The United States once had the highest graduation rate of any nation. Now it stands 10th. For the first time in American history, there is the risk that the rising generation will be less well educated than the previous one. The graduation rate among 25- to 34-year-olds is no better than the rate for the 55- to 64-year-olds who were going to college more than 30 years ago. Studies show that more and more poor and nonwhite students aspire to graduate from -college—but their graduation rates fall far short of their dreams. The graduation rates for blacks, Latinos, and Native Americans lag far be-hind the graduation rates for whites and Asians. As the minority population grows in the United States, low college–graduation rates become a threat to national -prosperity.
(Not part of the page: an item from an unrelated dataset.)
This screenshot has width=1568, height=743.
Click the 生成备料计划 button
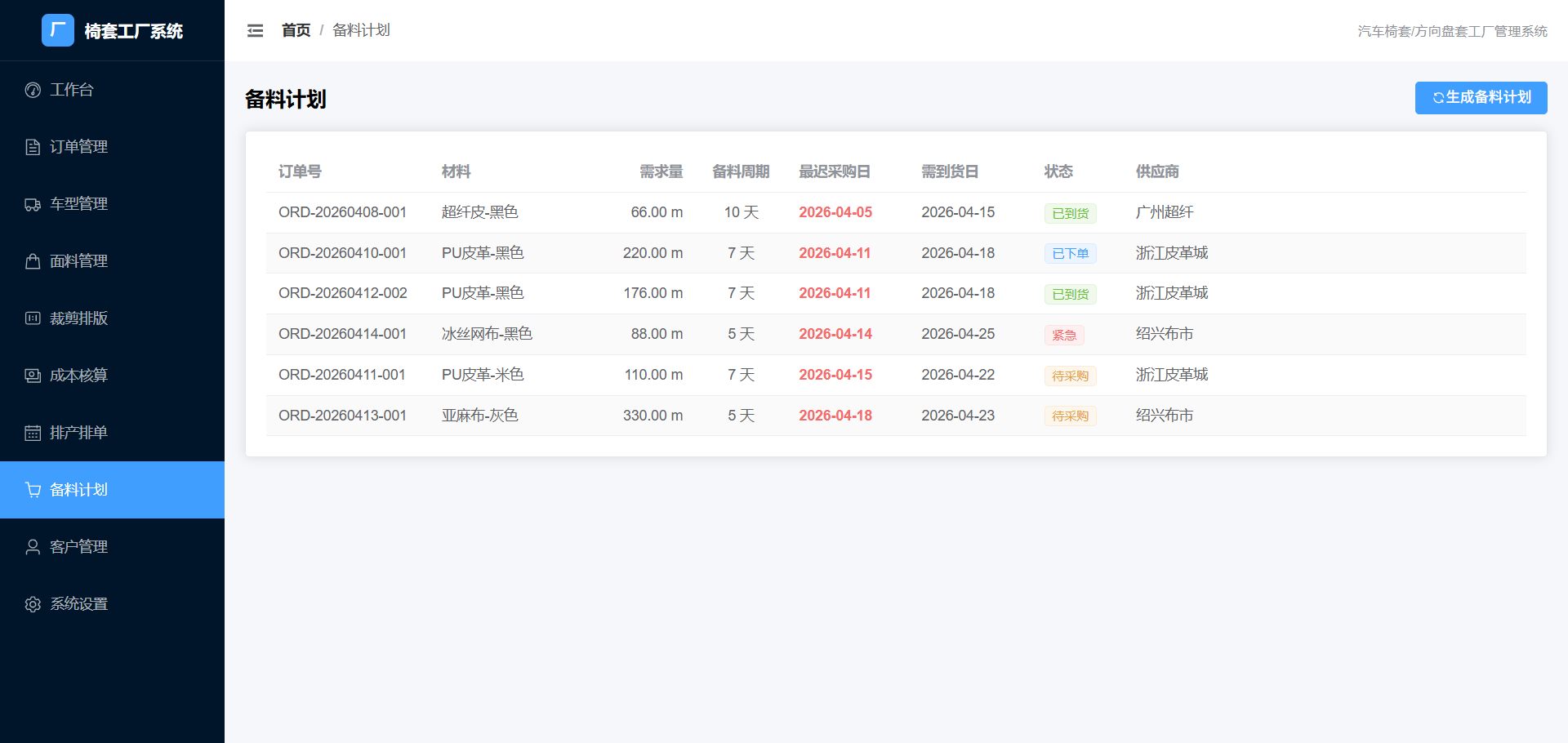(1481, 98)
The problem is pronounced at public universities. In 2007 (the last year for which Education Trust, a nonprofit advocacy group, has comparative statistics) the University of Wisconsin–-Madison—one of the top five or so “public Ivies”—graduated 81 percent of its white students within six years, but only 56 percent of its blacks. At less-selective state schools, the numbers get worse. During the same time frame, the University of Northern Iowa graduated 67 percent of its white students, but only 39 percent of its blacks. Community colleges have low graduation rates generally—but rock-bottom rates for minorities. A recent review of California community colleges found that while a third of the Asian students picked up their degrees, only 15 percent of African-Americans did so as well.

Private colleges and universities generally do better, partly because they offer smaller classes and more personal attention. But when it comes to a significant graduation gap, Bowdoin has company. Nearby Colby College logged an 18-point difference between white and black graduates in 2007 and 25 points in 2006. Middlebury College in Vermont, another topnotch school, had a 19-point gap in 2007 and a 22-point gap in 2006. The most selective private schools—-Harvard, Yale, and -Princeton—show almost no gap between black and white graduation rates. But that may have more to do with their ability to cherry-pick the best students. According to data gathered by Harvard Law School professor Lani Guinier, the most selective schools are more likely to choose blacks who have at least one immigrant parent from Africa or the Caribbean than black students who are descendants of American slaves. According to Guinier’s data, the latter perform less well academically.

“Higher education has been able to duck this issue for years, particularly the more selective schools, by saying the onus is on the individual student,” says Pennington of the Gates Foundation. “If they fail, it’s their fault.” Some critics blame affirmative action—students admitted with lower test scores and grades from shaky high schools often struggle at elite schools. But a bigger problem may be that poor high schools often send their students to colleges for which they are, in educators’ jargon, “undermatched”: they could get into more elite, richer schools, but instead go to community colleges and low-rated state schools that lack the resources to help them. Some schools out for profit cynically jack up tuitions and count on student loans and federal aid to foot the bill—knowing full well that the students won’t make it. “Colleges know that a lot of kids they take will end up in remedial classes, for which they’ll get no college credit and then they’ll flunk out,” says Amy Wilkins of the Education Trust. “The school gets to keep the money, but the kid leaves with loads of debt and no degree and no ability to get a better job. Colleges are not holding up their end.”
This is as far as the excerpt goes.